Collective Evolution requires not only individual development to more embracing and embodied forms of awareness, but also relational development to more mutual kinds of intimacy, organizational development to more liberating exercises of power, and the development of social science beyond paradigms of Empirical Positivism and Postmodern Critical Interpretivism to a paradigm of Collaborative Developmental Action Inquiry.
In this workshop, Bill Torbert will introduce, and invite conversation about, his latest (and last) book Numbskull in The Theatre of Inquiry: Transforming Self, Friends, Organizations, and Social Science. Numbskull begins as autobiography and includes three stories by a Middle Eastern, Millenial woman of color (first-person action inquiry). It continues in the form of sometimes-critical Endnotes by members of his action inquiry community of friends (second-person action inquiry). And it ends with philosophical/methodological/statistical Appendixes (third-person action inquiry).

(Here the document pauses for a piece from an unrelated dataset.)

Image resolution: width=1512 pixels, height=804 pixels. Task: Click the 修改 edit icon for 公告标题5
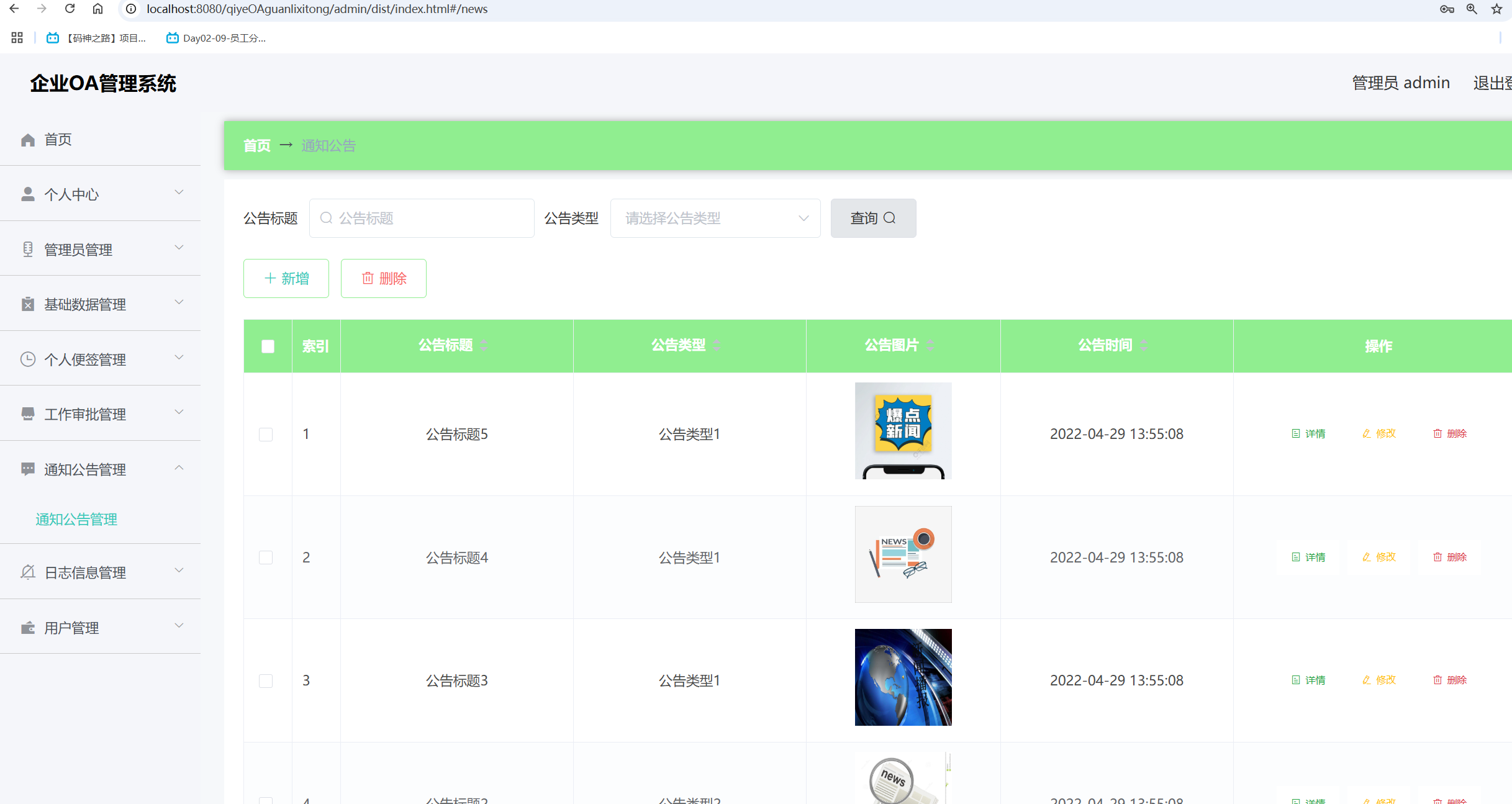[x=1367, y=433]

The conference presentation and conversation will similarly be divided into three parts, with the first two conversational periods occurring in break-out rooms. Like the book, the presentation will explore and illustrate how first-, second-, and third-person research/practice are interwoven. Whereas at the earlier action-logics, like Expert, work, love, and inquiry are (supposedly) separated, at the later action-logics they become mutually necessary.